### AVAILABLE DATA:
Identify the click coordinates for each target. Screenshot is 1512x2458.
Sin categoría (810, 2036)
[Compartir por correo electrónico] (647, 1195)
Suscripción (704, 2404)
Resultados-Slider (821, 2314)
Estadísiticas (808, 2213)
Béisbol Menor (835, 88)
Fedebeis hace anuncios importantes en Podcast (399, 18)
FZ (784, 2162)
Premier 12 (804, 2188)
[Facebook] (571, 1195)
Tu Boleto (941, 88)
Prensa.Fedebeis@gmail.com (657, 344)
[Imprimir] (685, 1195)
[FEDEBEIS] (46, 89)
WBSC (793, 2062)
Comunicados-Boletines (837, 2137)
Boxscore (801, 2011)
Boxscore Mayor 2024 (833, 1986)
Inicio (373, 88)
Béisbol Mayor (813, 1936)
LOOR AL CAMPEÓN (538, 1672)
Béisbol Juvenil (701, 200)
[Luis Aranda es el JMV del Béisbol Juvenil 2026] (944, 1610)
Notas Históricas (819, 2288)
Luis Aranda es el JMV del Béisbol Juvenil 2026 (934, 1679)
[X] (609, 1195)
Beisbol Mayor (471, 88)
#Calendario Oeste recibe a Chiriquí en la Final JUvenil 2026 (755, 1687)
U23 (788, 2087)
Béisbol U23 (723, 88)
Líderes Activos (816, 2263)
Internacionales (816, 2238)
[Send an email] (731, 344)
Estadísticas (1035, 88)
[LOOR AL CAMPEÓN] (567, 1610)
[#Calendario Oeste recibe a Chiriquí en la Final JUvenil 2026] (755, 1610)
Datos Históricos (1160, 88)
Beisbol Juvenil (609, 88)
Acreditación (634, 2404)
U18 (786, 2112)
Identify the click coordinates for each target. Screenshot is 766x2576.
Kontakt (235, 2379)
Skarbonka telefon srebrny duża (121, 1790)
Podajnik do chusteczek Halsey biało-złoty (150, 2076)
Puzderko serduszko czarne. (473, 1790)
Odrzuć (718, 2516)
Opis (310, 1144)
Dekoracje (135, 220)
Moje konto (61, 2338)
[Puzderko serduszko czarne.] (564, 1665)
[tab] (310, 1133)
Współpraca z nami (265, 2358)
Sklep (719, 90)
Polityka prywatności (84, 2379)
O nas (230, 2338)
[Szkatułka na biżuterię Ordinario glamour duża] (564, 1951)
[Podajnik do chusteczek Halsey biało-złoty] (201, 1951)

### WORK REQUEST:
Repeat the lines above, from the one containing "Odrzuć (718, 2516)" to the final line, word for word and with nothing else.

### ANSWER TO THIS TASK:
Odrzuć (718, 2516)
Opis (310, 1144)
Dekoracje (135, 220)
Moje konto (61, 2338)
[Puzderko serduszko czarne.] (564, 1665)
[tab] (310, 1133)
Współpraca z nami (265, 2358)
Sklep (719, 90)
Polityka prywatności (84, 2379)
O nas (230, 2338)
[Szkatułka na biżuterię Ordinario glamour duża] (564, 1951)
[Podajnik do chusteczek Halsey biało-złoty] (201, 1951)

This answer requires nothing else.